● Tarefas solicitadas
- A) Reproduza fielmente a parte do texto sobre os rallys da JCI que começa em "Marcados pelo companheirismo" e segue até "(foto: arquivo pessoal)".
- B) Segundo o texto sobre os rallys da JCI, durante quantos anos esses eventos reuniram pilotos de diversos municípios?

─── Trecho para leitura

Poeira, adrenalina e solidariedade nas estradas do Vale

Memórias dos rallys

Poeira, adrenalina e solidariedade nas estradas do Vale

Marcados pelo companheirismo e integração comunitária, os rallys da JCI ganharam adeptos na região e, por 13 anos, reuniram pilotos de diversos municípios para se aventurarem pelos caminhos das cidades e do interior

Poeira, adrenalina e solidariedade nas estradas do Vale
Os carros recebiam números e alguns eram decorados para o evento. A largada era feita em uma rampa de madeira feita pela comissão e, a partir de 85, motos também começaram a participar (foto: arquivo pessoal)
Vale do Taquari

Os carros eram numerados e, por vezes, recebiam nomes. A lataria também era personalizada e os pilotos esperavam em fila para começar o fim de semana. Apesar da competição, o momento era de lazer para a comunidade da época. Foi neste cenário que os primeiros “Auto passeios” da JCI Lajeado surgiram no início da década de 80 e ganharam as estradas do Vale do Taquari e região.

──────
─── Entradas fornecidas

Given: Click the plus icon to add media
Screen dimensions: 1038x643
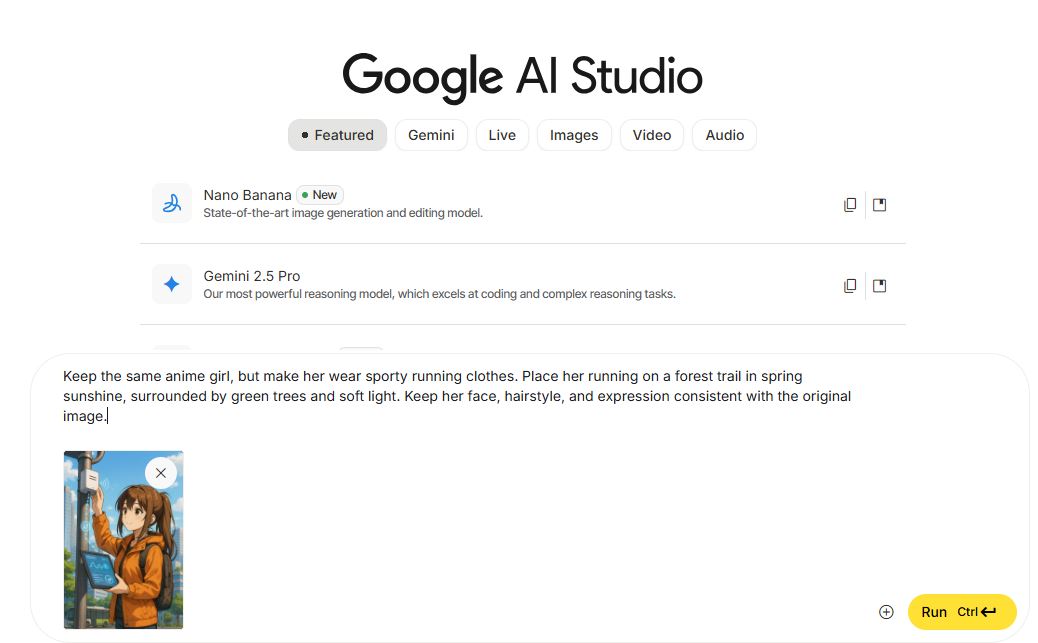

──────
─── Entradas fornecidas

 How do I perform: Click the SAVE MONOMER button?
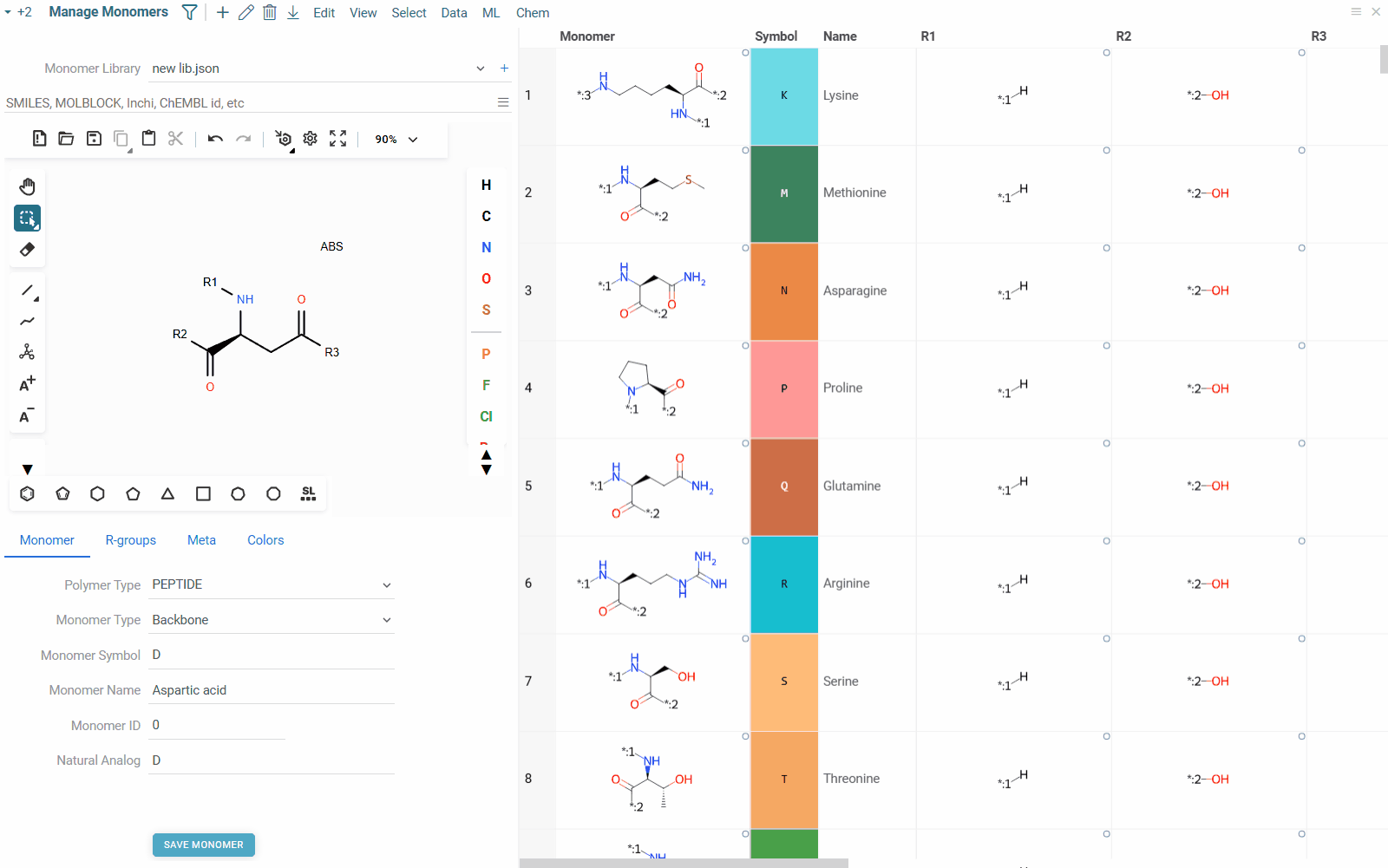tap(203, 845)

──────

● Respostas por tarefa
- A)
Marcados pelo companheirismo e integração comunitária, os rallys da JCI ganharam adeptos na região e, por 13 anos, reuniram pilotos de diversos municípios para se aventurarem pelos caminhos das cidades e do interior

Poeira, adrenalina e solidariedade nas estradas do Vale
Os carros recebiam números e alguns eram decorados para o evento. A largada era feita em uma rampa de madeira feita pela comissão e, a partir de 85, motos também começaram a participar (foto: arquivo pessoal)

- B) Durante 13 anos.